16] Und Ich sagte: »Liebes Weib, auch die Mutter hat ihren freien Willen, und Ich kann zu ihr nicht sagen: 'Tue das, oder tue jenes!' - So sie will, kann sie dir schon die Freude machen; denn was sie tut, ist stets wohlgetan, und Ich habe stets eine größte Freude an dem, was sie will, und was sie tut.«
17] Darauf trat das Weib zu Maria und bat sie, ihr diese Freude zu machen, und Maria ging alsbald mit dem Weibe ins Haus und half ihr sorgen für die Bereitung eines besten Nachtmahles.
18] Wir aber lagerten uns noch nahe dem Ufer im Grase und sahen einigen Fischern zu, wie sie sich abmühten, Fische zu fangen, aber beinahe keine in ihr Netz bekamen.

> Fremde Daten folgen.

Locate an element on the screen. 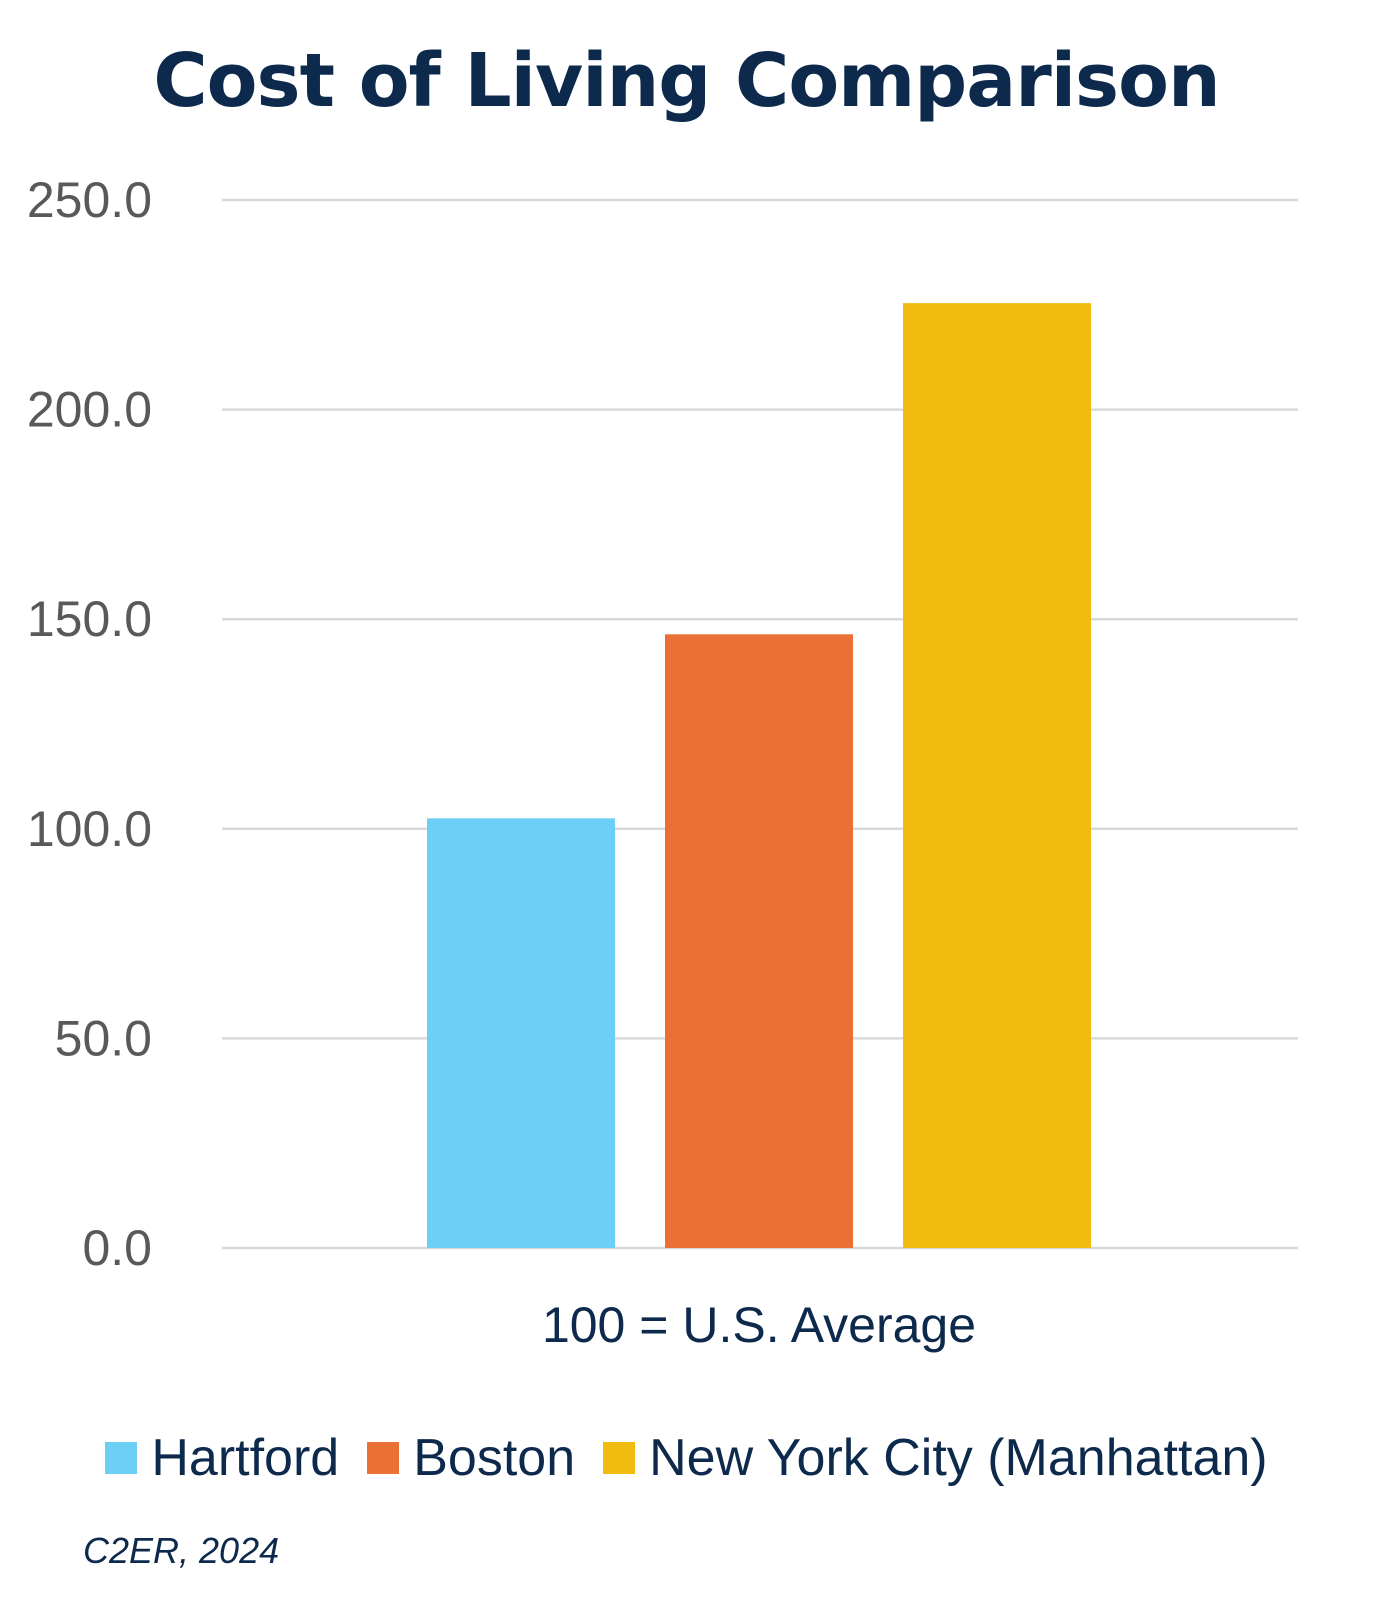 The height and width of the screenshot is (1600, 1373). chart-title: Cost of Living Comparison is located at coordinates (686, 81).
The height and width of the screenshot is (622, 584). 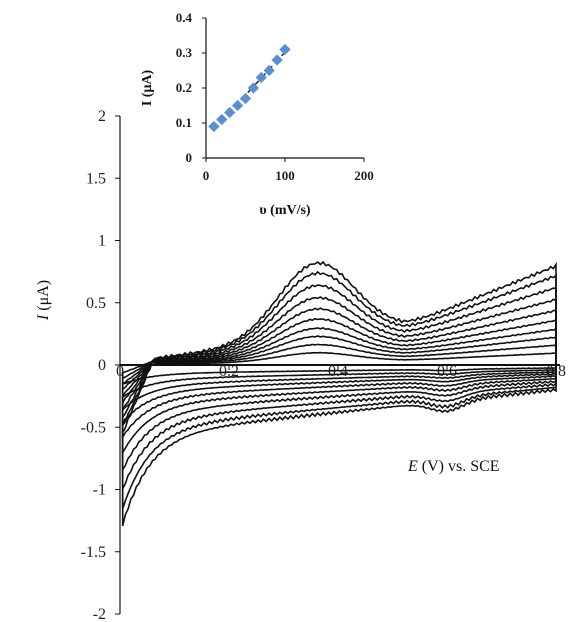 I want to click on main-x-tick-label: 0.6, so click(x=447, y=372).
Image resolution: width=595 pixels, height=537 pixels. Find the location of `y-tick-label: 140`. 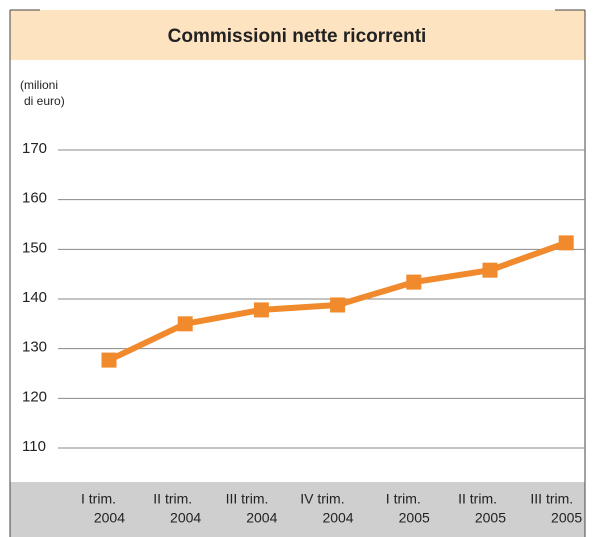

y-tick-label: 140 is located at coordinates (34, 298).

19] Kisjona bemerkte das auch und sagte zu Mir: »O Herr und Meister, geradeso mag es vorvorgestern, oder eigentlich am Vorsabbat, und gestern als am Nachsabbat unsern Fischern ergangen sein, bis endlich Deine Gnade zu ihnen kam und ihre Netze mit Fischen füllte!«
20] Sagte der Wirt: »Ich habe deinen Fischern, lieber, alter Freund, zugesehen und sie auch recht von Herzen bedauert. Aber es kamen endlich drei wunderliebe Jünglinge ans Ufer, und zwar gerade an der Stelle, und verlangten in ein Schiff zu steigen. Da fuhr ein dem Ufer nächststehendes Schiff ans Ufer, nahm die Jünglinge auf und fuhr wieder zu den andern Schiffen. Da aber hießen die drei Jünglinge die Fischer ihre Netze noch einmal ins Wasser senken, und der Erfolg davon war vollends wunderbar. Nun wären für diese Fischer wieder derlei sonderbare Jünglinge eine wünschenswerte Erscheinung! Aber ob die Jünglinge mit deinen Fischern, Freund Kisjona, nach Kis gefahren sind, oder ob sie wie ein Traum verschwunden sind, das weiß ich dir nicht zu sagen. Ich wenigstens habe nach dem Fischfange keinen auf einem oder dem andern Schiffe mehr gesehen. Wer etwa doch die drei Jungen mögen gewesen sein?«
21] Sagte Kisjona: »Mein Freund, wo der Herr persönlich gegenwärtig ist, da sind auch Seine himmlischen, mit aller Macht ausgerüsteten Diener nicht ferne! Die drei Jungen waren auch gestern von frühmorgens bis zum Untergange der Sonne bei mir im Hause und haben die Jünger des Herrn und auch andere Menschen, die zu mir gekommen sind und eines guten Willens waren, in allerlei Dingen belehrt. Als sie am Abend sich aber plötzlich bei uns entfernten, da hast du sie sicher auch schon im selben Augenblick hier gesehen, wie sie meinen Fischern zu dem reichen Fange behilflich waren. Und das alles wollte der Herr also! Denn ohne Seinen Willen kann dir kein Haar gekrümmt werden und kein Sperling vom Dache sich erheben und hinwegfliegen.«
22] Sagte der Wirt: »Du hast mir nun aus der Seele geredet! Als Ich gestern daheim von den drei Jungen meinen Leuten erzählte, da sagten beinahe alle einstimmig: 'Wenn hie und da seltene Dinge sich zu ereignen und zuzutragen anfangen, dann steht uns eine baldige Heimsuchung des Herrn bevor. Gebe Er uns die Gnade, daß Er uns Seiner Heimsuchung auch für würdig erachten möchte!' Und ich sagte am Ende: 'Amen, des Herrn Wille geschehe! Er komme, Er komme bald und erlöse uns von allem Übel!' Und siehe, da ist Er nun unter uns!«
23] Hier fing der Wirt vor Freude an zu weinen und konnte eine Weile nicht reden. Ich aber stärkte ihn, worauf er wieder zu der natürlichen Gemütsruhe kam und wieder reden konnte.